Given instruction 1:
Answer these questions about the page excerpt, one line each:
(a) Which two registers does the secure processor initialize before it starts the DMA engine?
(b) In Table 1, what is the single pro listed for LAE?
(c) What does a zero in the ASB tag field mean?
Given instruction 2: Could you copy word for word the part of the page excerpt that opens with the words containing "Another important security" and closes with "the secure processor."?
Given instruction 3: What are all the alternatives the page excerpt names for incorporating results of integrity verification into the processor pipeline?

Page excerpt:
● ● ● ● ● ● ●

Another important security role served by the secure memory controller is the conversion of memory protection when data is transmitted from peripherals such as disk to the physical memory. The conversion mechanism supports both DMA based and processor based memory operations. For DMA, the involved secure processor initializes both the related unid register, and the software vendor key register first, then starts DMA engine. The memory controller will automatically verify and convert protections from vendor's domain to the platform's domain for every chunk of data written to the memory. Similarly, when results in the memory are DMAed to the peripherals, they can be optionally converted back to the software vendor's domain. Both operations can be achieved with support of the security DMA engine without increasing workload on the secure processor.

## 3.2.3 authentication speculative execution

As aforementioned, there are three alternatives of incorporating results of integrity verification into processor pipeline — AIOE, ASE, and LAE. The pros and cons of each approach are listed in Table 1. To achieve a balance between security and performance, ASE is definitely the best compromise. Detailed discussion of vulnerabilities of LAE is outside the scope of this paper.

Under ASE, data and its integrity code can be transmitted separately. Each data transaction on the MP bus is tagged with a transaction number. The upper bound of the tag is the maximum number of outstanding bus transactions supported. A bus transaction is not considered com-

Table 1: Pros and Cons of AIOE, ASE, and LAE

| Scheme | Pros    | Cons                                                                                               |  |
|--------|---------|----------------------------------------------------------------------------------------------------|--|
| AIOE   | secure  | slow, support precise interrupt                                                                    |  |
| ASE    | secure  | support precise interrupt, faster than AIOE, allow split transaction of data and integrity code    |  |
| LAE    | fastest | insecure, worst for protection using one-time-pad, no precise interrupt for authentication failure |  |

plete if its integrity code has not been received. For both inter-processor communication and regular memory fetch, data can be transmitted and processed even before integrity code arrives, hence the pipeline execution will not be stalled. Note that for inter-processor communication, integrity code has to be computed by the source processor, transmitted, and verified by the destination processor. For a memory fetch, integrity code has to be verified through the MAC tree. Data transactions with either un-verified integrity or missing integrity code are kept in a structure we call the Authentication Sequence Buffer (ASB) which is illustrated in figure 7. ASB is an on-chip buffer that keeps read transactions with outstanding integrity codes or transactions with unverified integrity codes in the sequence they were triggered in the system. There is one "authenticated\_bit" associated with each ASB entry. This bit is set when the integrity of a read transaction is verified. ASB broadcasts the index of an authenticated entry to a bus shared by memory load/store queues and the re-order buffer. We should note that though the transactions can be authenticated in any order ASB entries have to be broadcasted sequentially which justifies it being called a *sequence* buffer. Both load/store queues and re-order buffer have an extra ASB tag field. If the value stored in the tag field is zero, it means that value held in the queue or the re-order buffer is either authenticated, or produced using authenticated data. If the ASB tag value is a positive number *i*, it means that data associated with the queue or re-order buffer is not considered authenticated until integrity of the transaction held in entry i of the ASB is verified. When a load/store queue or reorder buffer snoops a broadcast of index i from the ASB, any entry tagged with index i is reset to zero.

● ● ● ● ● ● ●

Listing:
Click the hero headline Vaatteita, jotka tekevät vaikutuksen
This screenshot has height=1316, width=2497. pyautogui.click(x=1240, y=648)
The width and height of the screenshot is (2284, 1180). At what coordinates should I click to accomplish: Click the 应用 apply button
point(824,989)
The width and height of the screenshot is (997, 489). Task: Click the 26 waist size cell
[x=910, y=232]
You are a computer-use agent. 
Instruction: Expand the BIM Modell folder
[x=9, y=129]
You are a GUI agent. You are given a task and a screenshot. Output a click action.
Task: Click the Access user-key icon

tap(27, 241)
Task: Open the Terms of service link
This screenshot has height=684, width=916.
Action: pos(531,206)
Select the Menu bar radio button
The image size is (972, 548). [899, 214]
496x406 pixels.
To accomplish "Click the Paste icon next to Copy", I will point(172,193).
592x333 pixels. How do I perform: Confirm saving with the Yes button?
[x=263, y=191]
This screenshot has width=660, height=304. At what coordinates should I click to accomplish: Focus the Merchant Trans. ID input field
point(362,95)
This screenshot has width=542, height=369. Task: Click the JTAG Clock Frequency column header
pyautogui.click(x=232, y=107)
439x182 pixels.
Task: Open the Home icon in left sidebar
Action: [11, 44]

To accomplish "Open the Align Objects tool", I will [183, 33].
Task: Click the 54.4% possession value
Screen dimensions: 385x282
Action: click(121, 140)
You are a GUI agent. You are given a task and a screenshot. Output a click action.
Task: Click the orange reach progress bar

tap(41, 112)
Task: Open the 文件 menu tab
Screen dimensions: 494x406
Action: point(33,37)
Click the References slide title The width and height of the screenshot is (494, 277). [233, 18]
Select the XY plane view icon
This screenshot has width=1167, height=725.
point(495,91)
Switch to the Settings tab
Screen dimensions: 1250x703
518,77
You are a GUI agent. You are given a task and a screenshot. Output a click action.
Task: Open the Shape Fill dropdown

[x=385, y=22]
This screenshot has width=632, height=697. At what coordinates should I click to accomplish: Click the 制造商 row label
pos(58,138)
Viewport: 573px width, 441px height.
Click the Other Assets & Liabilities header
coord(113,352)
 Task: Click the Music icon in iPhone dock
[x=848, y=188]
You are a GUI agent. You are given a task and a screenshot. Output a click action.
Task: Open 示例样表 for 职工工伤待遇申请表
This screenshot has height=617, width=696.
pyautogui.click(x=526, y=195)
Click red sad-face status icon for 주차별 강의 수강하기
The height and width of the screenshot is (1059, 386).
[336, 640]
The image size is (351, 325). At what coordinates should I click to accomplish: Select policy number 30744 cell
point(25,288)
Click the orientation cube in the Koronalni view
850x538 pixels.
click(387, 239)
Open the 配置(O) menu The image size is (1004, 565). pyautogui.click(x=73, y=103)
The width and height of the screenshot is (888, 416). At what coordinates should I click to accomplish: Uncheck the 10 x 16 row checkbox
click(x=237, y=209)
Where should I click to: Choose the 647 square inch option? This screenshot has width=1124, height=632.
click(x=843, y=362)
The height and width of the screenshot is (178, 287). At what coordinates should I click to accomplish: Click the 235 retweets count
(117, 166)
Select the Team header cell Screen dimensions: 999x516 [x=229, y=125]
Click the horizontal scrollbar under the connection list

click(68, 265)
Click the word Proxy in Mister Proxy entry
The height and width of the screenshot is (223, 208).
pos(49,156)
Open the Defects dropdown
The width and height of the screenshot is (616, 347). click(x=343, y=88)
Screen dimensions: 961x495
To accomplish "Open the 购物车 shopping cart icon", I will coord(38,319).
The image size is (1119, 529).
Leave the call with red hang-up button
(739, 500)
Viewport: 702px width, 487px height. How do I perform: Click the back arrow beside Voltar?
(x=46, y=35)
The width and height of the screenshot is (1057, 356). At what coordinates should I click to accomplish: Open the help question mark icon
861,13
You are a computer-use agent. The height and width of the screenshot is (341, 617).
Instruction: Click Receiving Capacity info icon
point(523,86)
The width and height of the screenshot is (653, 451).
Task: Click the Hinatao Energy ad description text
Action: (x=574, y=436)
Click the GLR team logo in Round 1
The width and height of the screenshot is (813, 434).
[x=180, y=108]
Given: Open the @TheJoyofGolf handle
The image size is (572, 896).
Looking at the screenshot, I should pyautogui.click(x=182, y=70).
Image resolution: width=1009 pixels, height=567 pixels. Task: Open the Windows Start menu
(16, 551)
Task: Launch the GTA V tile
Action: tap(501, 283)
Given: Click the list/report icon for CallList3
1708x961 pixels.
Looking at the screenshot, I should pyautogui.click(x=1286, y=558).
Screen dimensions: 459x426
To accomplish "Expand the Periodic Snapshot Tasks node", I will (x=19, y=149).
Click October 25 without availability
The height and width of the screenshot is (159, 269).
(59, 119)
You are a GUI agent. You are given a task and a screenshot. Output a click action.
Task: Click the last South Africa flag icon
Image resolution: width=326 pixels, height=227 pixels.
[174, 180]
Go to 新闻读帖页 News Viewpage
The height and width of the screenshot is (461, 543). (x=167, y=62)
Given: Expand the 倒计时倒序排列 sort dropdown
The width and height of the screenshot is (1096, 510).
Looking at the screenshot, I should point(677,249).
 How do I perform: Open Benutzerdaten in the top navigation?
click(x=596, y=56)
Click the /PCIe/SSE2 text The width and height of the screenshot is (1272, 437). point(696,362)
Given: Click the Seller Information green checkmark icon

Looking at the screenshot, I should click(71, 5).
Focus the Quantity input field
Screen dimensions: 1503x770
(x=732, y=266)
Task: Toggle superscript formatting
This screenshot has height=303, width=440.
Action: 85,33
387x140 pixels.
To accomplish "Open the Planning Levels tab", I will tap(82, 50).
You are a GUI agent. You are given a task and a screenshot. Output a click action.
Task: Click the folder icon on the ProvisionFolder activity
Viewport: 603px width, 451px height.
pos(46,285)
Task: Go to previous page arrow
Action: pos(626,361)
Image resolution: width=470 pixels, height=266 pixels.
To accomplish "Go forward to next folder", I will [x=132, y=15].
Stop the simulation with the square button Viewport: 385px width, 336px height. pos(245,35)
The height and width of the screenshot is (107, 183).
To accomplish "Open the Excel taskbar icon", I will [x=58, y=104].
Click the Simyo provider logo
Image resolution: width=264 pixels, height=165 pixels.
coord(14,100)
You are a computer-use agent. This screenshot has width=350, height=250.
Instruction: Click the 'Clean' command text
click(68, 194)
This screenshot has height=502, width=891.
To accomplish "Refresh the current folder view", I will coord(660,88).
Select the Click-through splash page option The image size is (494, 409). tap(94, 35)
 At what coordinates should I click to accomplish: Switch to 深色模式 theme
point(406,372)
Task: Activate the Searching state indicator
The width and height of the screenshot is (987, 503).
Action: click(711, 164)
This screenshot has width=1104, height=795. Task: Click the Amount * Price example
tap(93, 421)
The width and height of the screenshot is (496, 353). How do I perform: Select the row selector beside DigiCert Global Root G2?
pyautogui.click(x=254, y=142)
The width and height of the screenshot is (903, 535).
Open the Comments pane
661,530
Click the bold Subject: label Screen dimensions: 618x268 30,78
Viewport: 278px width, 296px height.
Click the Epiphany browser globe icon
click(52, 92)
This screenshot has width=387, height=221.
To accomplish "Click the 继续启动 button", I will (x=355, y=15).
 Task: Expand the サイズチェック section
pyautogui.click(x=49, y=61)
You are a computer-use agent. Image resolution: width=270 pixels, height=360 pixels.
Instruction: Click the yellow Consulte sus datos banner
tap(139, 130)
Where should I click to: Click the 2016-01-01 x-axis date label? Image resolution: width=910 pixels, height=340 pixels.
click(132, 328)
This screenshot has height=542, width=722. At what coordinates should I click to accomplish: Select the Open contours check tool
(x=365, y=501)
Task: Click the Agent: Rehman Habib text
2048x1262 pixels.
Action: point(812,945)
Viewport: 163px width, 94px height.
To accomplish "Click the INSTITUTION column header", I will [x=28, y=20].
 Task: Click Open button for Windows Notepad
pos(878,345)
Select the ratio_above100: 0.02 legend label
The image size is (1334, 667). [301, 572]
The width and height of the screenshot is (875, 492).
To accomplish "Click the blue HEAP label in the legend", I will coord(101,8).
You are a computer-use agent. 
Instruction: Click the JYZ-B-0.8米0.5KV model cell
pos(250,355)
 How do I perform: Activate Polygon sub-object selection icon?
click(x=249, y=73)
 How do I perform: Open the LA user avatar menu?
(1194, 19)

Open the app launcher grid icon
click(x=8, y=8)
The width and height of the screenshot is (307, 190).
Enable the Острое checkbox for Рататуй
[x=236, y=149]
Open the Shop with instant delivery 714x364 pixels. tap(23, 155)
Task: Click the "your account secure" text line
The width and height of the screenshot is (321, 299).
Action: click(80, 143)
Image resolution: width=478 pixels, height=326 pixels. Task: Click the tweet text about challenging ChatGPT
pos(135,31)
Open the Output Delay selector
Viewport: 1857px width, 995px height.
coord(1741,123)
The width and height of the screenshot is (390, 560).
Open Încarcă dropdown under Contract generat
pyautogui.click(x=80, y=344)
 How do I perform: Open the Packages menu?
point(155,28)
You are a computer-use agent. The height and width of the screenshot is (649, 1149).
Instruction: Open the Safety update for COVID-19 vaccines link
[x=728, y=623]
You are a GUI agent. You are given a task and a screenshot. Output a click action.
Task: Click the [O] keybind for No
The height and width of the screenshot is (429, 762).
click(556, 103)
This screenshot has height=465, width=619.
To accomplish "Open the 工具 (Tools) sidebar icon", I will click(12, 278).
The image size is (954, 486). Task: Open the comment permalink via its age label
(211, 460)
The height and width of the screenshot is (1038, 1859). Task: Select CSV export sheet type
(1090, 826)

● ● ● ● ● ● ●

Written reply 1:
(a) The related unid register and the software vendor key register.
(b) Fastest.
(c) The value held in the queue or the re-order buffer is either authenticated or produced using authenticated data.

Written reply 2:
Another important security role served by the secure memory controller is the conversion of memory protection when data is transmitted from peripherals such as disk to the physical memory. The conversion mechanism supports both DMA based and processor based memory operations. For DMA, the involved secure processor initializes both the related unid register, and the software vendor key register first, then starts DMA engine. The memory controller will automatically verify and convert protections from vendor's domain to the platform's domain for every chunk of data written to the memory. Similarly, when results in the memory are DMAed to the peripherals, they can be optionally converted back to the software vendor's domain. Both operations can be achieved with support of the security DMA engine without increasing workload on the secure processor.

Written reply 3: AIOE, ASE, LAE